= Beginning of Section =

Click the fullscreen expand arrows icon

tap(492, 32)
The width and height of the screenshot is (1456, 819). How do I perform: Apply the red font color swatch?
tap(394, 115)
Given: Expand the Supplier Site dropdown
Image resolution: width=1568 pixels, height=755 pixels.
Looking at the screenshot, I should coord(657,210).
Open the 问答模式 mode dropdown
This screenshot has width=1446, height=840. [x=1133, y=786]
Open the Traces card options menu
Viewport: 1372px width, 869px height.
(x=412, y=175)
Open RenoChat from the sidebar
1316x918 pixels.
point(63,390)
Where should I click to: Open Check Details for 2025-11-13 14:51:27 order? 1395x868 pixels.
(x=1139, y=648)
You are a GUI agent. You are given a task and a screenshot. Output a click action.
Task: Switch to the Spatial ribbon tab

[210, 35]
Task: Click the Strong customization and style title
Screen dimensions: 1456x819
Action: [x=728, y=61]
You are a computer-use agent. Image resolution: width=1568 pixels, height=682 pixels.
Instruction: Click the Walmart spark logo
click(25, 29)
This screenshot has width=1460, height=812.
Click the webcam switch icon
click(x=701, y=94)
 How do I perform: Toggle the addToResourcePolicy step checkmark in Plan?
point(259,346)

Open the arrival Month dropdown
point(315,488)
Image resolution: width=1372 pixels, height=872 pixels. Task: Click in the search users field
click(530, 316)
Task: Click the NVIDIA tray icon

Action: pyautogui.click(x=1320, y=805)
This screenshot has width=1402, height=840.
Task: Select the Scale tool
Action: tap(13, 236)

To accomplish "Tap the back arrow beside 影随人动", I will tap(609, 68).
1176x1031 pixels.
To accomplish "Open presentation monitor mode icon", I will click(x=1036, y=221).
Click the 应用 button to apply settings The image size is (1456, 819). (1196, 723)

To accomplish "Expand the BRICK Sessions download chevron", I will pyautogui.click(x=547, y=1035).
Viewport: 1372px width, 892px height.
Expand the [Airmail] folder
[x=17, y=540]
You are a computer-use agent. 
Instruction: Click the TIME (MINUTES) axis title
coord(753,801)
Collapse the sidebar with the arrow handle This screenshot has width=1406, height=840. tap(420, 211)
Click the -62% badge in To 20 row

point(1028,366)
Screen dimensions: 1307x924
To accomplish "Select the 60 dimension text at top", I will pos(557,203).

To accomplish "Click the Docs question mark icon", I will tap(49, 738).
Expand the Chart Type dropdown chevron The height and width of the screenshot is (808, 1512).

= End of Section =

Exercise brief: In this exercise, reproduce each line above exactly.

Result for this exercise:
Click the fullscreen expand arrows icon

tap(492, 32)
The width and height of the screenshot is (1456, 819). How do I perform: Apply the red font color swatch?
tap(394, 115)
Given: Expand the Supplier Site dropdown
Image resolution: width=1568 pixels, height=755 pixels.
Looking at the screenshot, I should coord(657,210).
Open the 问答模式 mode dropdown
This screenshot has width=1446, height=840. [x=1133, y=786]
Open the Traces card options menu
Viewport: 1372px width, 869px height.
(x=412, y=175)
Open RenoChat from the sidebar
1316x918 pixels.
point(63,390)
Where should I click to: Open Check Details for 2025-11-13 14:51:27 order? 1395x868 pixels.
(x=1139, y=648)
You are a GUI agent. You are given a task and a screenshot. Output a click action.
Task: Switch to the Spatial ribbon tab

[210, 35]
Task: Click the Strong customization and style title
Screen dimensions: 1456x819
Action: [x=728, y=61]
You are a computer-use agent. Image resolution: width=1568 pixels, height=682 pixels.
Instruction: Click the Walmart spark logo
click(25, 29)
This screenshot has width=1460, height=812.
Click the webcam switch icon
click(x=701, y=94)
 How do I perform: Toggle the addToResourcePolicy step checkmark in Plan?
point(259,346)

Open the arrival Month dropdown
point(315,488)
Image resolution: width=1372 pixels, height=872 pixels. Task: Click in the search users field
click(530, 316)
Task: Click the NVIDIA tray icon

Action: pyautogui.click(x=1320, y=805)
This screenshot has width=1402, height=840.
Task: Select the Scale tool
Action: tap(13, 236)

To accomplish "Tap the back arrow beside 影随人动", I will tap(609, 68).
1176x1031 pixels.
To accomplish "Open presentation monitor mode icon", I will click(x=1036, y=221).
Click the 应用 button to apply settings The image size is (1456, 819). (1196, 723)

To accomplish "Expand the BRICK Sessions download chevron", I will pyautogui.click(x=547, y=1035).
Viewport: 1372px width, 892px height.
Expand the [Airmail] folder
[x=17, y=540]
You are a computer-use agent. 
Instruction: Click the TIME (MINUTES) axis title
coord(753,801)
Collapse the sidebar with the arrow handle This screenshot has width=1406, height=840. tap(420, 211)
Click the -62% badge in To 20 row

point(1028,366)
Screen dimensions: 1307x924
To accomplish "Select the 60 dimension text at top", I will pos(557,203).

To accomplish "Click the Docs question mark icon", I will tap(49, 738).
Expand the Chart Type dropdown chevron The height and width of the screenshot is (808, 1512).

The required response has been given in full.